QiMeng-CodeV-SVA: Training Specialized LLMs for Hardware Assertion Generation via RTL-Grounded Bidirectional Data Synthesis

arXiv cs.CL / 3/17/2026

📰 NewsIdeas & Deep AnalysisModels & Research

Key Points

  • The paper proposes a data synthesis framework to address the scarcity of high-quality real-world SVA corpora by using large-scale open-source RTLs to guide LLMs in generating real-world SVAs.
  • It introduces bidirectional translation as a data selection method to reliably determine NL-SVA semantic equivalence.
  • They train CodeV-SVA, a series of SVA generation models, with the synthesized data, with CodeV-SVA-14B achieving 75.8% on NL2SVA-Human and 84.0% on NL2SVA-Machine in Func.@1, matching or exceeding advanced LLMs like GPT-5 and DeepSeek-R1.
  • The work demonstrates the viability of RTL-grounded, domain-specific LLMs for hardware verification tasks and could influence future verification tooling and methodology.

Abstract

SystemVerilog Assertions (SVAs) are crucial for hardware verification.
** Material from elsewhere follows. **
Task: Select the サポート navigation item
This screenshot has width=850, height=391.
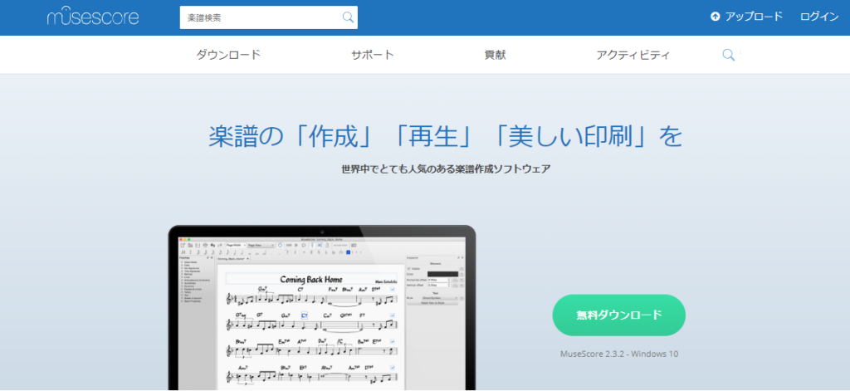Action: pos(372,55)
Recent studies leverage general-purpose LLMs to translate natural language properties to SVAs (NL2SVA), but they perform poorly due to limited data. We propose a data synthesis framework to tackle two challenges: the scarcity of high-quality real-world SVA corpora and the lack of reliable methods to determine NL-SVA semantic equivalence. For the former, large-scale open-source RTLs are used to guide LLMs to generate real-world SVAs; for the latter, bidirectional translation serves as a data selection method. With the synthesized data, we train CodeV-SVA, a series of SVA generation models. Notably, CodeV-SVA-14B achieves 75.8% on NL2SVA-Human and 84.0% on NL2SVA-Machine in Func.@1, matching or exceeding advanced LLMs like GPT-5 and DeepSeek-R1.